=== Task objective ===
Reproduce each record exactly, leaving nothing out.

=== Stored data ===

BEGIN

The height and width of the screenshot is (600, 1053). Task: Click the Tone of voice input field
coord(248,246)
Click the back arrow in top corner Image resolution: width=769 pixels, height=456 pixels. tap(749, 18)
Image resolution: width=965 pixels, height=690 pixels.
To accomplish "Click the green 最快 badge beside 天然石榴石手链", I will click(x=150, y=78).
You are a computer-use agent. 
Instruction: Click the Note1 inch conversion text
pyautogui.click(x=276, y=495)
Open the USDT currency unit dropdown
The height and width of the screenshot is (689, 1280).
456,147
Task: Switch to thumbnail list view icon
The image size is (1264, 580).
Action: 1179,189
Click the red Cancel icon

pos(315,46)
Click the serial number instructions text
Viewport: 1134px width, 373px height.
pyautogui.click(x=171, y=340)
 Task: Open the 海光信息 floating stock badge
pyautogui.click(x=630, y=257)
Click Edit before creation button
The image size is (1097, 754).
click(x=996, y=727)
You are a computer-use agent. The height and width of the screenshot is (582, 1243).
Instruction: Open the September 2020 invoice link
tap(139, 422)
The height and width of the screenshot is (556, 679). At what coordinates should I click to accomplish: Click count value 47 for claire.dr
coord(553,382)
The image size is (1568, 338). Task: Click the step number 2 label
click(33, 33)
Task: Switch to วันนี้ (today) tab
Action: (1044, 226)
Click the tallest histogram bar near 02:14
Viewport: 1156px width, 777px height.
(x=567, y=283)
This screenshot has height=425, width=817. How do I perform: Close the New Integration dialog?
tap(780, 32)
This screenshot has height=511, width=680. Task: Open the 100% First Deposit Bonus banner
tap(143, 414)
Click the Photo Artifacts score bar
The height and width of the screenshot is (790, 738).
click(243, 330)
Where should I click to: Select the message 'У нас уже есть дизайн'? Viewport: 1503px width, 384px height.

END

=== Written answer ===
The height and width of the screenshot is (600, 1053). Task: Click the Tone of voice input field
coord(248,246)
Click the back arrow in top corner Image resolution: width=769 pixels, height=456 pixels. tap(749, 18)
Image resolution: width=965 pixels, height=690 pixels.
To accomplish "Click the green 最快 badge beside 天然石榴石手链", I will click(x=150, y=78).
You are a computer-use agent. 
Instruction: Click the Note1 inch conversion text
pyautogui.click(x=276, y=495)
Open the USDT currency unit dropdown
The height and width of the screenshot is (689, 1280).
456,147
Task: Switch to thumbnail list view icon
The image size is (1264, 580).
Action: 1179,189
Click the red Cancel icon

pos(315,46)
Click the serial number instructions text
Viewport: 1134px width, 373px height.
pyautogui.click(x=171, y=340)
 Task: Open the 海光信息 floating stock badge
pyautogui.click(x=630, y=257)
Click Edit before creation button
The image size is (1097, 754).
click(x=996, y=727)
You are a computer-use agent. The height and width of the screenshot is (582, 1243).
Instruction: Open the September 2020 invoice link
tap(139, 422)
The height and width of the screenshot is (556, 679). At what coordinates should I click to accomplish: Click count value 47 for claire.dr
coord(553,382)
The image size is (1568, 338). Task: Click the step number 2 label
click(33, 33)
Task: Switch to วันนี้ (today) tab
Action: (1044, 226)
Click the tallest histogram bar near 02:14
Viewport: 1156px width, 777px height.
(x=567, y=283)
This screenshot has height=425, width=817. How do I perform: Close the New Integration dialog?
tap(780, 32)
This screenshot has height=511, width=680. Task: Open the 100% First Deposit Bonus banner
tap(143, 414)
Click the Photo Artifacts score bar
The height and width of the screenshot is (790, 738).
click(243, 330)
Where should I click to: Select the message 'У нас уже есть дизайн'? Viewport: 1503px width, 384px height.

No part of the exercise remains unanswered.